4 files changed, 281 insertions, 0 deletions
diff --git a/src/Data/Kademlia/Common.hs b/src/Data/Kademlia/Common.hs
new file mode 100644
index 00000000..874120d8
--- /dev/null
+++ b/src/Data/Kademlia/Common.hs
@@ -0,0 +1,48 @@
+{-# OPTIONS -fno-warn-orphans #-}
+{-# LANGUAGE RecordWildCards #-}
+module Data.Kademlia.Common
+       (NodeID, NodeInfo
+       ) where
+import Control.Applicative
+import Data.ByteString
+import Network
+import Network.Socket
+import Data.Serialize
+type NodeID = ByteString
+type Distance = NodeID
+-- WARN is the 'system' random suitable for this?
+-- | Generate random NodeID used for the entire session.
+--   Distribution of ID's should be as uniform as possible.
+--
+genNodeID :: IO NodeID
+genNodeID = undefined -- randomIO
+instance Serialize PortNumber where
+  get = fromIntegral <$> getWord16be
+  put = putWord16be . fromIntegral
+data NodeAddr = NodeAddr {
+    nodeIP   :: HostAddress
+  , nodePort :: PortNumber
+  } deriving (Show, Eq)
+instance Serialize NodeAddr where
+  get = NodeAddr <$> getWord32be <*> get
+  put NodeAddr {..} = do
+    putWord32be nodeIP
+    put         nodePort
+data NodeInfo = NodeInfo {
+    nodeID   :: NodeID
+  , nodeAddr :: NodeAddr
+  } deriving (Show, Eq)
+instance Serialize NodeInfo where
+  get = NodeInfo <$> getByteString 20 <*> get
+  put NodeInfo {..} = put nodeID >> put nodeAddr
diff --git a/src/Data/Kademlia/Routing/Bucket.hs b/src/Data/Kademlia/Routing/Bucket.hs
new file mode 100644
index 00000000..8d7f3e50
--- /dev/null
+++ b/src/Data/Kademlia/Routing/Bucket.hs
@@ -0,0 +1,139 @@
+-- |
+--   Copyright   :  (c) Sam T. 2013
+--   License     :  MIT
+--   Maintainer  :  pxqr.sta@gmail.com
+--   Stability   :  experimental
+--   Portability :  portable
+--
+--   Bucket is used to
+--
+--   Bucket is kept sorted by time last seen — least-recently seen
+--   node at the head, most-recently seen at the tail.
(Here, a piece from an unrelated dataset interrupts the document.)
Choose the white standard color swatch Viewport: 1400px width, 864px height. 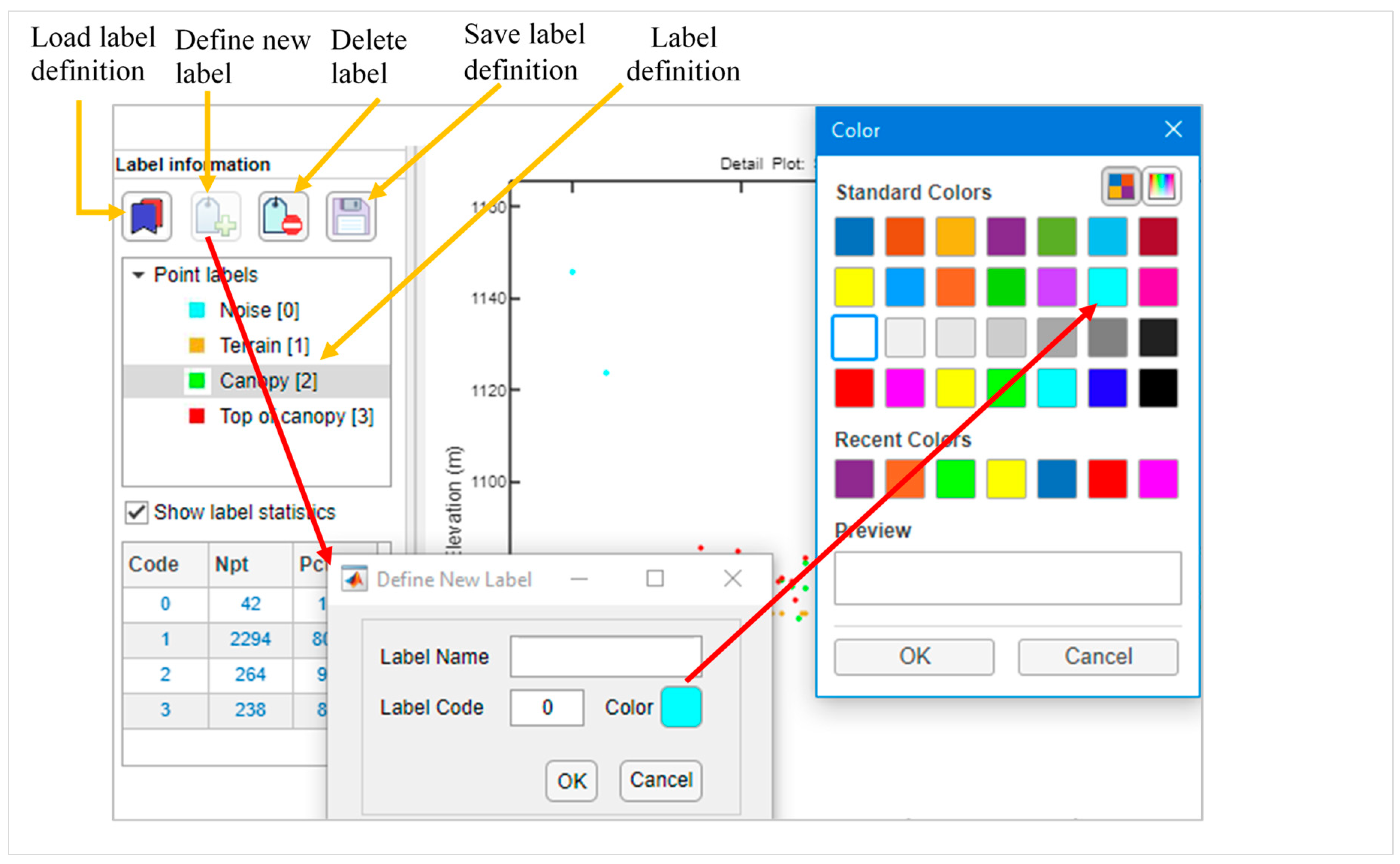click(x=854, y=337)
Reason: when we
+--   insert a node into the bucket we first filter nodes with smaller
+--   lifetime since they more likely leave network and we more likely
+--   don't reach list end. This should reduce list traversal, we don't
+--   need to reverse list in insertion routines.
+--
+--   Bucket is also limited in its length — thus it's called k-bucket.
+--   When bucket becomes full we should split it in two lists by
+--   current span bit. Span bit is defined by depth in the routing
+--   table tree. Size of the bucket should be choosen such that it's
+--   very unlikely that all nodes in bucket fail within an hour of
+--   each other.
+--
+{-# LANGUAGE RecordWildCards #-}
+module Data.Kademlia.Routing.Bucket
+       ( Bucket(maxSize, kvs)
+         -- * Query
+       , size, isFull, member
+         -- * Construction
+       , empty, singleton
+         -- * Modification
+       , enlarge, split, insert
+         -- * Defaults
+       , defaultBucketSize
+       ) where
+import Control.Applicative hiding (empty)
+import Data.Bits
+import Data.List as L hiding (insert)
+type Size = Int
+data Bucket k v = Bucket {
+    -- | We usually use equally sized buckets in the all routing table
+    -- so keeping max size in each bucket lead to redundancy. Altrough
+    -- it allow us to use some interesting schemes in route tree.
+    maxSize :: Size
+    -- | Key -> value pairs as described above.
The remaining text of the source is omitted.